Meghan Markle's letter to her estranged father, Thomas Markle, was written amid "great personal anguish," according to legal documents filed by the Duchess of Sussex's lawyers in the lawsuit against the Mail on Sunday's owners. Earlier this month, Prince Harry and Markle sued the company for publishing the letter "unlawfully" when it was meant to be a private message to her father. In the new documents, Markle's team called the letter "private and confidential."
The new documents, obtained by the U.K. Press Association, her attorneys said the letter was "obviously private correspondence" that detailed "her intimate thoughts and feelings about her father’s health and her relationship with him at that time." They also accused the Mail's publishers of choosing to "deliberately omit or suppress" parts of the letter and claimed they "intentionally distorted or manipulated" its meaning. They also accuse the publishers of not warning her about its publication.
"The claimant intended the detailed contents of the letter to be private, and certainly did not expect them to be published to the world at large by a national newspaper, and without any warning," the papers read.
If the letter was published in full, it would have "undermined the defendant’s intended negative characterisation of the claimant," Markle's lawyers claim.
Part of the Mail's original report included "expert handwriting analysis," which the lawyers say was " used to make derogatory allegations about the claimant’s character in order to lend support to the defendant’s pre-conceived narrative for the articles and the attack upon the claimant."

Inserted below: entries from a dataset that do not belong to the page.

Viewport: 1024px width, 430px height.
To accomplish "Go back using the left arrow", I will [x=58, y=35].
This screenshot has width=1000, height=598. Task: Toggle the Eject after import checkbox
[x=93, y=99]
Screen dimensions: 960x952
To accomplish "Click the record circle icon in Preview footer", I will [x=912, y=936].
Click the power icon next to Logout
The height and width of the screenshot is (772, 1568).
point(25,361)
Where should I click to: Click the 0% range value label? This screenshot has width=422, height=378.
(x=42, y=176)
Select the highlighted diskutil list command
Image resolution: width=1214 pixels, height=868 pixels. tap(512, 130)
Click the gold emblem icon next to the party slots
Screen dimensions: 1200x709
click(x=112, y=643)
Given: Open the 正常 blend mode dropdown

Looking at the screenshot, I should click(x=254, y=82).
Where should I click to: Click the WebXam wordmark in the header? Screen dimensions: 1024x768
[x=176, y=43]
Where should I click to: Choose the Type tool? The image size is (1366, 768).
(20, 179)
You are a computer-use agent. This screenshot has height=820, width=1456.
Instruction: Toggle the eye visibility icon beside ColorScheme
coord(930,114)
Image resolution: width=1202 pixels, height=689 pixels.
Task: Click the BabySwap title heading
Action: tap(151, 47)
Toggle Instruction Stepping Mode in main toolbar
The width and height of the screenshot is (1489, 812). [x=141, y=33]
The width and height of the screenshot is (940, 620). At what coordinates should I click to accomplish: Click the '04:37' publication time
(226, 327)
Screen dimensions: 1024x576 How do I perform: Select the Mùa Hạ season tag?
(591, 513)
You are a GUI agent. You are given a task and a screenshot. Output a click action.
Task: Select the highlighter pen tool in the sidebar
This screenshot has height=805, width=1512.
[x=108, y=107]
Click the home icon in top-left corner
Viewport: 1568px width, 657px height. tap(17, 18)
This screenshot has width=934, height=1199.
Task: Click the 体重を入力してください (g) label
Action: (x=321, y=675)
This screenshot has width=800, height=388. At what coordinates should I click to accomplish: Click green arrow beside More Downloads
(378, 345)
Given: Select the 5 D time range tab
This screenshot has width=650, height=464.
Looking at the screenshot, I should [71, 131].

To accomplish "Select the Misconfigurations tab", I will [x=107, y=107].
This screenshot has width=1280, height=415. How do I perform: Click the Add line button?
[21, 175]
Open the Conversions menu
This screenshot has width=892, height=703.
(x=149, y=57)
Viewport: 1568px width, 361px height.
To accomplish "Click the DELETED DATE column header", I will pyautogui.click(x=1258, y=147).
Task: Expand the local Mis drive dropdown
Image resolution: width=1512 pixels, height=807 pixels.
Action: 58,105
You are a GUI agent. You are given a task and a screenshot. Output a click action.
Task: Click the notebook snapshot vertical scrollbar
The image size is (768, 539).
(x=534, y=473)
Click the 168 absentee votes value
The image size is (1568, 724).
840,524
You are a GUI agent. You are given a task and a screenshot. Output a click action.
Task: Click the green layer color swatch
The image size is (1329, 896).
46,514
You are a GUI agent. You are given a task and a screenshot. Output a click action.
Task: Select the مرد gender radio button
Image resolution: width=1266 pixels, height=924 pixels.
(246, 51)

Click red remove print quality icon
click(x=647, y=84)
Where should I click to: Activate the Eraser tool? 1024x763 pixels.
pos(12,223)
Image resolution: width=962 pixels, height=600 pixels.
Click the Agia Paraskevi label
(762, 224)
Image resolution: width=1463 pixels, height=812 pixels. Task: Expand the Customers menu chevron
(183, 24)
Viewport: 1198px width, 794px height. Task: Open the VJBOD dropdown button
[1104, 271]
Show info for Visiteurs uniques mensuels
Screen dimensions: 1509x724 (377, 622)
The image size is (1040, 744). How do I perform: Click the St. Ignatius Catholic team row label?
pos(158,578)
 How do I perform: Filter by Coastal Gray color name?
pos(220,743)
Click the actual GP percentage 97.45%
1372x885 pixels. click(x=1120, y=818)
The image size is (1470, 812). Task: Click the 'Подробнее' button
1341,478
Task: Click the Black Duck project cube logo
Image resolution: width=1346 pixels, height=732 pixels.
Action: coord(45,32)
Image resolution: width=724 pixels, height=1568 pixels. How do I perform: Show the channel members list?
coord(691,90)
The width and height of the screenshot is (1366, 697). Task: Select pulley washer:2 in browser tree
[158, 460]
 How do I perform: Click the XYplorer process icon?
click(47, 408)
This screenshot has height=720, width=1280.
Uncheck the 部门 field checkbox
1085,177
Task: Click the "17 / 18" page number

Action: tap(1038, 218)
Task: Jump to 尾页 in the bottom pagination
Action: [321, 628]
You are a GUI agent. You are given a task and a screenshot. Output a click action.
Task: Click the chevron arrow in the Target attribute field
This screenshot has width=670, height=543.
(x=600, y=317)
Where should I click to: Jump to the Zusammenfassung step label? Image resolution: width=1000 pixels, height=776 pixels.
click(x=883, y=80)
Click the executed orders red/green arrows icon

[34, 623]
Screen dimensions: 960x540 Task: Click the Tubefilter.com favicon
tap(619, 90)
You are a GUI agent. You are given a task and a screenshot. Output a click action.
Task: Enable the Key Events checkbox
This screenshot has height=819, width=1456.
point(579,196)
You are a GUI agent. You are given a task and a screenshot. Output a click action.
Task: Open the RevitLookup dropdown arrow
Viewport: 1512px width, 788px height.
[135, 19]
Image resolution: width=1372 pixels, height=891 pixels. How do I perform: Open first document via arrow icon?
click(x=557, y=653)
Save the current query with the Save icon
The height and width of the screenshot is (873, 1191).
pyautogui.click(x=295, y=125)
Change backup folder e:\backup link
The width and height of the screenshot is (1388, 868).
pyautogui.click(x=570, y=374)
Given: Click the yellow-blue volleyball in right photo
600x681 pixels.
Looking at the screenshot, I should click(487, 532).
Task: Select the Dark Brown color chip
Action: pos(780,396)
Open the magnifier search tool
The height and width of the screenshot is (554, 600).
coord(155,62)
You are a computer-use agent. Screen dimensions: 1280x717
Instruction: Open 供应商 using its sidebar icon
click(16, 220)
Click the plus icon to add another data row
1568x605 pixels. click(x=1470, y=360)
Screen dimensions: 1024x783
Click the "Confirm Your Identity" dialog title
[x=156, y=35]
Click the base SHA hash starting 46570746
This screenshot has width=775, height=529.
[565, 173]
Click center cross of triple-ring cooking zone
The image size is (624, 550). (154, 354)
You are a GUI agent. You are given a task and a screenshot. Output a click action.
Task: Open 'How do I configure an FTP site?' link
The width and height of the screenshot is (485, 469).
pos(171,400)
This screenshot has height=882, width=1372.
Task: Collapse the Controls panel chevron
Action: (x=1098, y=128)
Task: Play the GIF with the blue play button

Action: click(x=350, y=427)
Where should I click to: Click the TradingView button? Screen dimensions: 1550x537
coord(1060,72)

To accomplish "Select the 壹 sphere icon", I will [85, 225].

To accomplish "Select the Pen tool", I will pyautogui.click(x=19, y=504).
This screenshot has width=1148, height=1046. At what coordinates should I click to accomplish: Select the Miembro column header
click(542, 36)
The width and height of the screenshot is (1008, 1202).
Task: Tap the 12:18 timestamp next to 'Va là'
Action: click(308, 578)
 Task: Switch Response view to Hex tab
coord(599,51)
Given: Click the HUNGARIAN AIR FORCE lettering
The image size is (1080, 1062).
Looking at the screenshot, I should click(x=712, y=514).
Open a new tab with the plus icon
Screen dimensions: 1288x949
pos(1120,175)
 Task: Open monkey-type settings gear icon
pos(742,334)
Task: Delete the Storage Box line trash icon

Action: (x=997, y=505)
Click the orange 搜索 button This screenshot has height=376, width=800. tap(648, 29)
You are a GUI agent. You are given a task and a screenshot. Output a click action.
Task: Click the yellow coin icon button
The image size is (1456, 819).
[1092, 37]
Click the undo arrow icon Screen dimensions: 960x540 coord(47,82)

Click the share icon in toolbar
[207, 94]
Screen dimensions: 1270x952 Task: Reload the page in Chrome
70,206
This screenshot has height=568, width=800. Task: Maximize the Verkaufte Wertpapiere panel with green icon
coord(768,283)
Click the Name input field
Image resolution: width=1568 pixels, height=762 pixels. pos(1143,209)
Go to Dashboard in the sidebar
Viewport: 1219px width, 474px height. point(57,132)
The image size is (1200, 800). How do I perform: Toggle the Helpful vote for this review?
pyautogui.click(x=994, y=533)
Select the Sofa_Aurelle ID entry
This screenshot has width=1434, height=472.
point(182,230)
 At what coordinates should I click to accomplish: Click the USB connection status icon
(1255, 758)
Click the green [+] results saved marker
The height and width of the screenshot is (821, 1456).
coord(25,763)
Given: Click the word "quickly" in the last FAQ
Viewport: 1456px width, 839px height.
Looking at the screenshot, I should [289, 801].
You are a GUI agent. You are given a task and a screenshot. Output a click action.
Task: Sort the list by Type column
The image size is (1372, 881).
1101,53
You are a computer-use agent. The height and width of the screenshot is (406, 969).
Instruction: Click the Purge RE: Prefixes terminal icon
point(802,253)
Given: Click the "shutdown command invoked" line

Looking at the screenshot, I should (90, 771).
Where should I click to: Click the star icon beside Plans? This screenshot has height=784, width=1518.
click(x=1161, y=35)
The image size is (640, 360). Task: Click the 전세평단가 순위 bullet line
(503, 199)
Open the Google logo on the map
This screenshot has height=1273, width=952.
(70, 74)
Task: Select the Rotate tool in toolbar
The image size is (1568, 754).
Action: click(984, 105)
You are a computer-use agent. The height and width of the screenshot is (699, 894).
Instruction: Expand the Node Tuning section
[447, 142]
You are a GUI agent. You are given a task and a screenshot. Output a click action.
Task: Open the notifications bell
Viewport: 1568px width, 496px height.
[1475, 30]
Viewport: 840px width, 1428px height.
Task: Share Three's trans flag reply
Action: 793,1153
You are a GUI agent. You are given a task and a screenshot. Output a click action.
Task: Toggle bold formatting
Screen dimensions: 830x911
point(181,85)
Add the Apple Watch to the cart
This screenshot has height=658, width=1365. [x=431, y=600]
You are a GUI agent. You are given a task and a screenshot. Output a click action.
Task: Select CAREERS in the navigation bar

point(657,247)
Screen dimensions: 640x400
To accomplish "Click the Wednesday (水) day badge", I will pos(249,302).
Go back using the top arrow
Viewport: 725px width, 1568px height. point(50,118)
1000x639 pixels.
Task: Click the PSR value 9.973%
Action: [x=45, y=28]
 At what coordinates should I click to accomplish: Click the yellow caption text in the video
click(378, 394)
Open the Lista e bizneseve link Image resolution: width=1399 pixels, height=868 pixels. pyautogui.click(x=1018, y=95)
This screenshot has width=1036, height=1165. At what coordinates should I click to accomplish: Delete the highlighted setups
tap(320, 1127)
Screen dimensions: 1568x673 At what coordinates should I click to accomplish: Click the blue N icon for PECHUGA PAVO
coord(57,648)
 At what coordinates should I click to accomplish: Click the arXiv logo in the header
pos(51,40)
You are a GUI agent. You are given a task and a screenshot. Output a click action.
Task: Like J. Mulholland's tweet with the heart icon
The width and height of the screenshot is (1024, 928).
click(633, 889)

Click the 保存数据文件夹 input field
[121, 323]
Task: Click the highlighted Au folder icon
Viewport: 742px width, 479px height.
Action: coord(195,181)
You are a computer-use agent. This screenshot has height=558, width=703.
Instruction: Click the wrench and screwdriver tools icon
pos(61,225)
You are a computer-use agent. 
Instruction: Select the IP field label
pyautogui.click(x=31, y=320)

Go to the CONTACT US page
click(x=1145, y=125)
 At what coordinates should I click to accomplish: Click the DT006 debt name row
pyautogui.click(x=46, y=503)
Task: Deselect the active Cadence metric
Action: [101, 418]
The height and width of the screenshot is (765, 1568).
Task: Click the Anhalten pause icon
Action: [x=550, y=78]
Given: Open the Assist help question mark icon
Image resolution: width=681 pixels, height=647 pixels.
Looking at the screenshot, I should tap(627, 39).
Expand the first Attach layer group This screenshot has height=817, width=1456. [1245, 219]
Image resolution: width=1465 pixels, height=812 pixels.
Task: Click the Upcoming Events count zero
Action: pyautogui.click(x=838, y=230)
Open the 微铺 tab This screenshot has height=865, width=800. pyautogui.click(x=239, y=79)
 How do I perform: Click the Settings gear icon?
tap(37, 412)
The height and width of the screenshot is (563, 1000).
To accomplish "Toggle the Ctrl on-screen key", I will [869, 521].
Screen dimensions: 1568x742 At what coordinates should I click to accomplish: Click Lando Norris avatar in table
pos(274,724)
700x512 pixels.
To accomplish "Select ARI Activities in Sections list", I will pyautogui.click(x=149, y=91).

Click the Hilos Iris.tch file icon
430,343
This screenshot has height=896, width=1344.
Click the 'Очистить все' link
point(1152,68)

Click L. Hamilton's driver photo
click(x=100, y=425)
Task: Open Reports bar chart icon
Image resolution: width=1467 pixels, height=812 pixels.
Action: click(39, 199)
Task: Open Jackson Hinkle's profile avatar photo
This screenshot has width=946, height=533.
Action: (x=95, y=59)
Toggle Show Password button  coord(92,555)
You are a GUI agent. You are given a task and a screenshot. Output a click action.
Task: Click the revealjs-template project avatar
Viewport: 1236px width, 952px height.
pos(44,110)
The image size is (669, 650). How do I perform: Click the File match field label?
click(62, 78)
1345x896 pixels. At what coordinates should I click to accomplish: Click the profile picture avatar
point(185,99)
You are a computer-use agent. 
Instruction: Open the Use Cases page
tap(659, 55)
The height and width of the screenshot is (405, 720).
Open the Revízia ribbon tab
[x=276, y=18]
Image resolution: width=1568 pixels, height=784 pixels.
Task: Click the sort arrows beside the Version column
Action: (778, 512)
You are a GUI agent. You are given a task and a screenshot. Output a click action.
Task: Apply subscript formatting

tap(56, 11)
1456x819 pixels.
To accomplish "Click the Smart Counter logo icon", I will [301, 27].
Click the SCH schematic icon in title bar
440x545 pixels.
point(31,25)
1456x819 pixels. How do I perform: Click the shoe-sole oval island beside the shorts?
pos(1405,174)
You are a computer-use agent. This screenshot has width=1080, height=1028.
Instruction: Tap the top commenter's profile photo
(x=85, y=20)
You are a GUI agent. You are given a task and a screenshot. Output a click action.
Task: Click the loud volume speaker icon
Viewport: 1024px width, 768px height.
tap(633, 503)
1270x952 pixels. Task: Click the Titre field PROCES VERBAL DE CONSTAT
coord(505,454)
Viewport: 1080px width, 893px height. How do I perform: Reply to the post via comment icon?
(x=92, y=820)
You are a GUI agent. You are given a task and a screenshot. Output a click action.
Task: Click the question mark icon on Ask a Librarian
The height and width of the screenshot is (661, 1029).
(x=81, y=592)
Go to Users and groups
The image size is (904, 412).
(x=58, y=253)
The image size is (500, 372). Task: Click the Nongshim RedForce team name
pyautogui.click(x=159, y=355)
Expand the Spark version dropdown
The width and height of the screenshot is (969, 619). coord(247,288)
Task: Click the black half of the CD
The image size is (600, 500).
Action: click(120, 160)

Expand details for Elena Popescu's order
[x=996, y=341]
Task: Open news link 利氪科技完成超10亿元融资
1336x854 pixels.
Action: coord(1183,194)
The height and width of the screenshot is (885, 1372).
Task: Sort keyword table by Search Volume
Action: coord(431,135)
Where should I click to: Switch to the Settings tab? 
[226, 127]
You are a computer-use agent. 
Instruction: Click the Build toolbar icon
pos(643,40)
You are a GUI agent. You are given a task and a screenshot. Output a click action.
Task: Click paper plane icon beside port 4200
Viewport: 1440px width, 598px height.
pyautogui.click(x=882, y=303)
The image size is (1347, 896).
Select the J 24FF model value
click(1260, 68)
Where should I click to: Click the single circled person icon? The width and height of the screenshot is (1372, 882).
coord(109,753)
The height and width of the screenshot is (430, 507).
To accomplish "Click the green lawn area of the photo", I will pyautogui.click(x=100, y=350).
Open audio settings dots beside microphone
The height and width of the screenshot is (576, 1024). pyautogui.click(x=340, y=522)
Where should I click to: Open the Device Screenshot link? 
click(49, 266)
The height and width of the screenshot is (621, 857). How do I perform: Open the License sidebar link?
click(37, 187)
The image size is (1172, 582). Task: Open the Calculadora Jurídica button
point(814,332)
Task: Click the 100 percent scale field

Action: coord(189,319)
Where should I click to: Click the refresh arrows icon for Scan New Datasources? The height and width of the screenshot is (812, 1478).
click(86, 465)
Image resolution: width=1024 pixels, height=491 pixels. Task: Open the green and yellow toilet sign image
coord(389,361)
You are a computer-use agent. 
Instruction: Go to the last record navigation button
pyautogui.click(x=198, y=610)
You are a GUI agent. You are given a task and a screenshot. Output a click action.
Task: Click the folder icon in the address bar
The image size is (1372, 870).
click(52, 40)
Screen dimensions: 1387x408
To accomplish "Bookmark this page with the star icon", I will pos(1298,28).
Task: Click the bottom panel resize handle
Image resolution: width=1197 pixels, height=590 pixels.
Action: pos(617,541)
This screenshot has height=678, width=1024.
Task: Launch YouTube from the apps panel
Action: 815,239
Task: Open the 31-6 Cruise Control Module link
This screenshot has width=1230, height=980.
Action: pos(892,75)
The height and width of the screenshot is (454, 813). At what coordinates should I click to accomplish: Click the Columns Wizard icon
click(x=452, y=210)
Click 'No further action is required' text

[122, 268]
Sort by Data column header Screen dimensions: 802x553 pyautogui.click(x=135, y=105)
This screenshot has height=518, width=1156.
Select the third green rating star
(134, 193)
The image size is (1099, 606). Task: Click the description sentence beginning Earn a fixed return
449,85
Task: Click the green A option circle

The attorneys continue, "For example, the defendant labelled the claimant a ‘showman and a narcissist’ based solely on her handwriting style. Such actions evidence the defendant’s clear malicious intent in publishing the letter."
Back in February, the Daily Mail published excerpts of the letter, which was dated August 2018. In one part of the letter, Markle wrote to her father, "Your actions have broken my heart into a million pieces — not simply because you have manufactured such unnecessary and unwarranted pain, but by making the choice to not tell the truth as you are puppeteered in this. Something I will never understand."
Markle listed Associated Newspapers Ltd., the publishers of the Daily Mail, as the defendants in the case. She is seeking damages for allegedly misusing private information, copyright infringement and violating the Data Protection Act. The publishers have denied the allegations and insisted the letter was not edited.
After news of the lawsuit broke, Thomas spoke with the Daily Mail again, revealing that he decided to release the letter in response to articles about Markle in PEOPLE.
"I decided to release parts of the letter because of the article from Meghan’s friends in PEOPLE magazine," Thomas said. "I have to defend myself. I only released parts of the letter because other parts were so painful. The letter didn’t seem loving to me. I found it hurtful."
However, he also told the Mail he thought the letter was " presented in a way that vilified me and wasn’t true. It was presented as her reaching out and writing a loving letter in the hope of healing the rift, but the letter isn’t like that at all. I have the right to defend myself."
While the lawsuit is ongoing, Markle gave her first interview since welcoming son Archie. She told ITV's Tom Bradby it has been difficult living under increased scrutiny as a member of the royal family.0comments
"Any woman, especially when they’re pregnant, you’re really vulnerable, and so that was made really challenging. And then when you have a newborn, you know. And especially as a woman, it’s a lot," Markle said in the interview, recorded during the couple's recent trip to Africa. "So you add this on top of just trying to be a new mom or trying to be a newlywed. It’s um…yeah. I guess, also thank you for asking because not many people have asked if I’m okay, but it’s a very real thing to be going through behind the scenes."